Task prompt - Where in the data does the word "coordinates" appear? Find those lines and copy them.

(Data extracted from a collection)

----------------------------------------

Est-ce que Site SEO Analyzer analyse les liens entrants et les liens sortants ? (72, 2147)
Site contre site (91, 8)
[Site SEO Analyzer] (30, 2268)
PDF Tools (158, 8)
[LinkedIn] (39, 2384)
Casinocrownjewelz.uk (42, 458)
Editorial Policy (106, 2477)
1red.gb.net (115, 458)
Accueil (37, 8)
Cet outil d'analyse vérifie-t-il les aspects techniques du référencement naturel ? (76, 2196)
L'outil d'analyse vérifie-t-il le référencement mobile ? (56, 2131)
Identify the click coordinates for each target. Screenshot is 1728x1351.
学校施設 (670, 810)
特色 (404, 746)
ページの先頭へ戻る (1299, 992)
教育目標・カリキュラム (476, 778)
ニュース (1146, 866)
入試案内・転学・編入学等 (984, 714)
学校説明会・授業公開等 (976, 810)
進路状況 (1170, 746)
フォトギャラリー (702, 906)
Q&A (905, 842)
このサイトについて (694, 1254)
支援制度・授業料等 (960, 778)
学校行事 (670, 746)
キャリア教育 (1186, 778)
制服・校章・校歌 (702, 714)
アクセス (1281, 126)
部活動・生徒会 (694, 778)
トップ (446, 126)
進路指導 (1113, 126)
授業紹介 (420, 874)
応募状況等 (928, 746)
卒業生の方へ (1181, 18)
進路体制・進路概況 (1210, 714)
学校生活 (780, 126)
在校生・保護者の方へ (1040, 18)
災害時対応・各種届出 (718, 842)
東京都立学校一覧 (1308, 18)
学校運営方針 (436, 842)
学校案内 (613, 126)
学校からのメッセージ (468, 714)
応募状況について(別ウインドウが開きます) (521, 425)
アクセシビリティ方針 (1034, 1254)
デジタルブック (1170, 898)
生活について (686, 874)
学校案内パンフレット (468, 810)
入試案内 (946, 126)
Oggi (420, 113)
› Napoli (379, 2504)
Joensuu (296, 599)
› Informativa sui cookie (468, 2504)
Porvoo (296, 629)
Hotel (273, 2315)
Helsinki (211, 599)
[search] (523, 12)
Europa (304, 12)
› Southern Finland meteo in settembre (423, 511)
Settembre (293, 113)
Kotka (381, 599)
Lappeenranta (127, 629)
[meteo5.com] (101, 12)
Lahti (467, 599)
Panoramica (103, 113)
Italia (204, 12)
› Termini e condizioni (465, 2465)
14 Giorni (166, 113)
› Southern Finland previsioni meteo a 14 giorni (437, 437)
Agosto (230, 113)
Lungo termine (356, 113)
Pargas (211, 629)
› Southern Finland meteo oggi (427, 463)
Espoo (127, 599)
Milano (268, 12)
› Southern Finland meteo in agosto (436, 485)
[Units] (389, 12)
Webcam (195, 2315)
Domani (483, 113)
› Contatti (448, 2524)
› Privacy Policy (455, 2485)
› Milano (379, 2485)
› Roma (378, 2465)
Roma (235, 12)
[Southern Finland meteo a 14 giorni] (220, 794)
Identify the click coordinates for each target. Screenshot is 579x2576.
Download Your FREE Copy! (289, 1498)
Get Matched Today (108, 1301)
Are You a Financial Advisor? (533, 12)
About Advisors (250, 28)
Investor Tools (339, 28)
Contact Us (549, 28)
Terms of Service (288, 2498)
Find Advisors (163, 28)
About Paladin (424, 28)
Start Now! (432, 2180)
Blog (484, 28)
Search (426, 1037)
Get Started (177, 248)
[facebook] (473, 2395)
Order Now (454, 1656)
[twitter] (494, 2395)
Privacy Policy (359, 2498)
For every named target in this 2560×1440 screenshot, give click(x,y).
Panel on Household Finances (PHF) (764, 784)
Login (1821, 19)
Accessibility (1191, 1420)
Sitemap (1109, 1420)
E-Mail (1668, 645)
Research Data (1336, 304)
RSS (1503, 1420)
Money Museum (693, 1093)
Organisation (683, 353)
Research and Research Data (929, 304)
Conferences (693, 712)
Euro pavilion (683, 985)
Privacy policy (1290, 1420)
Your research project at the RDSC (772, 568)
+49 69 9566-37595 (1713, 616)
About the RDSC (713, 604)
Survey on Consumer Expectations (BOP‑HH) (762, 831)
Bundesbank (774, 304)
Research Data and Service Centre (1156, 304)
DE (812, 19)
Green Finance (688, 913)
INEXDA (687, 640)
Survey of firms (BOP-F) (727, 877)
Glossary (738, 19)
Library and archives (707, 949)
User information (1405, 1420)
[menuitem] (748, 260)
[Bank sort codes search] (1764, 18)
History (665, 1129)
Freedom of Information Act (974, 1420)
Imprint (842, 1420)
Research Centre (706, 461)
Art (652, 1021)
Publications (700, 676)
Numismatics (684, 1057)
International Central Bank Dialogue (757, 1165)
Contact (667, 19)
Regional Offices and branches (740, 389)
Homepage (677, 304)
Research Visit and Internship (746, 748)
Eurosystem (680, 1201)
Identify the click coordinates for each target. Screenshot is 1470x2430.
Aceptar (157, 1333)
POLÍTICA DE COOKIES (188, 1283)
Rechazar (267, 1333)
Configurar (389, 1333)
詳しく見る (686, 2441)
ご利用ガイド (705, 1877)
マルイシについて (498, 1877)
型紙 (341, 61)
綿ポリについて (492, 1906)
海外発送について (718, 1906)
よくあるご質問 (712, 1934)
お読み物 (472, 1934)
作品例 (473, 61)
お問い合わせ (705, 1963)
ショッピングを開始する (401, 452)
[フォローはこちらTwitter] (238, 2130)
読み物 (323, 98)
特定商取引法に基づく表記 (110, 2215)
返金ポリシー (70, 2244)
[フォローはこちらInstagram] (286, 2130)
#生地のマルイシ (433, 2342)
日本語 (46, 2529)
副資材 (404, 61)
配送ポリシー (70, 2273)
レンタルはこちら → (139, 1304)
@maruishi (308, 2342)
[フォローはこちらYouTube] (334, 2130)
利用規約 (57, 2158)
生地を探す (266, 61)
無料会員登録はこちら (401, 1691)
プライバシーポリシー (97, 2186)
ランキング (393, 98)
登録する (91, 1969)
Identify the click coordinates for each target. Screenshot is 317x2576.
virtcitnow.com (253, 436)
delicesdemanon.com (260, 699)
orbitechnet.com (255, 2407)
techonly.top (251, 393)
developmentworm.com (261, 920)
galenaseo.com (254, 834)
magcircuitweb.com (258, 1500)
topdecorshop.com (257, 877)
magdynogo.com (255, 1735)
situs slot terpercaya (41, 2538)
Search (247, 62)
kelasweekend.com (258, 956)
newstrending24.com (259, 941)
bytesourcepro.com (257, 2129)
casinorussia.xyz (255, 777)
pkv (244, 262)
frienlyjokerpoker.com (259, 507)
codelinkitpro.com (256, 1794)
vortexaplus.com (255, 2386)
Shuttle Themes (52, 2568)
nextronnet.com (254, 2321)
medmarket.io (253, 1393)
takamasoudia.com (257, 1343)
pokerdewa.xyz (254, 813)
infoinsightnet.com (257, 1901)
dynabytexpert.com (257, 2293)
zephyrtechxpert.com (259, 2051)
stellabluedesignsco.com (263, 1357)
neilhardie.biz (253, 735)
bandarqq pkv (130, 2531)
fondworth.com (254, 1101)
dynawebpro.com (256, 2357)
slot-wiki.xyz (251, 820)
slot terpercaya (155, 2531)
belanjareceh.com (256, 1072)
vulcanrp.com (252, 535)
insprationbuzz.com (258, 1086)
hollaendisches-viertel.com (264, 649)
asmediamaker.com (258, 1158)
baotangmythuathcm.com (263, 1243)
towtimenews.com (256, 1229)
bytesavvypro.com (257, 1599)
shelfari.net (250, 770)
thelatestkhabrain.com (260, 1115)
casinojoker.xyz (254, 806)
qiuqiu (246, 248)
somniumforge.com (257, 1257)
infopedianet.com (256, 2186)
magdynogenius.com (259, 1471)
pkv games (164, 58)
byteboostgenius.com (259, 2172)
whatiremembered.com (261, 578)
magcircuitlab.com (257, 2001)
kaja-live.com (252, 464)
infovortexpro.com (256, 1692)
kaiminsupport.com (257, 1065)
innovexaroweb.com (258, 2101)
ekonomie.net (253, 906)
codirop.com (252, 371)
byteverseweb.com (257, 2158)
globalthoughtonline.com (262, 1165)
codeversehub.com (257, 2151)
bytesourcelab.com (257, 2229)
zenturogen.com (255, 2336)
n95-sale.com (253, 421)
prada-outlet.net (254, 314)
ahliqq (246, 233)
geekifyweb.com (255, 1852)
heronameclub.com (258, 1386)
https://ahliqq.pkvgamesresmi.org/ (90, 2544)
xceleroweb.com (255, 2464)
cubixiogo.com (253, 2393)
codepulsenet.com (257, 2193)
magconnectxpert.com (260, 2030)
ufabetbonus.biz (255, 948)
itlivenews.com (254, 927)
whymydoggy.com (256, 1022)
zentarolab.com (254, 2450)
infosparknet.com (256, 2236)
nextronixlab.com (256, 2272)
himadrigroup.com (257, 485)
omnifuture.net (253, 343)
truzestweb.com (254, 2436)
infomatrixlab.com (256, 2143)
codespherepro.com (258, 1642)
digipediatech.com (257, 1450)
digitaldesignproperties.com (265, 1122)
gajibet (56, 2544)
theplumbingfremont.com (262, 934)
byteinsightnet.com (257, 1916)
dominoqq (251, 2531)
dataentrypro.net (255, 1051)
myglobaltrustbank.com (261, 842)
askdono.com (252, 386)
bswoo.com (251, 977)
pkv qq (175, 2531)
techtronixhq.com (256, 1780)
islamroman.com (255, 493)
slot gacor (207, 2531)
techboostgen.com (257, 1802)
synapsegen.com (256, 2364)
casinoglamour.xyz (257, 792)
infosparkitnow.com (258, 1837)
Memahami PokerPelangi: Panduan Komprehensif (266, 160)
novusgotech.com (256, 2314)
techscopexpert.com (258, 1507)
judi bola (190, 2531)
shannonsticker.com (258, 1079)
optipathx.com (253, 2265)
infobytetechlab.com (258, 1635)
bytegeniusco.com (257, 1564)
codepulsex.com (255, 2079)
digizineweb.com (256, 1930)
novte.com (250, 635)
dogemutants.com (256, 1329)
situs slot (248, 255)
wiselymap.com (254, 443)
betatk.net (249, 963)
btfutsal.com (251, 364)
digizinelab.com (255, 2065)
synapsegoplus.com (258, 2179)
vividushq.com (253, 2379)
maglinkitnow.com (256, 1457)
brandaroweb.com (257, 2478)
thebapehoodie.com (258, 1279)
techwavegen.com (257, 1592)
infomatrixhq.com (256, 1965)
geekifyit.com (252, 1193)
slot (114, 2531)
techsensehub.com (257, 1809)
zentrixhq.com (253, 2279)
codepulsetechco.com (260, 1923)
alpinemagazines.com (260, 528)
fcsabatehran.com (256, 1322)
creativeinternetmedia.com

----------------------------------------

Answer below -
Identify the click coordinates for each target. Screenshot is 1728x1351.
Identify the click coordinates for each target. Screenshot is 579x2576.
Identify the click coordinates for each target. Screenshot is 1470x2430.
Identify the click coordinates for each target. Screenshot is 317x2576.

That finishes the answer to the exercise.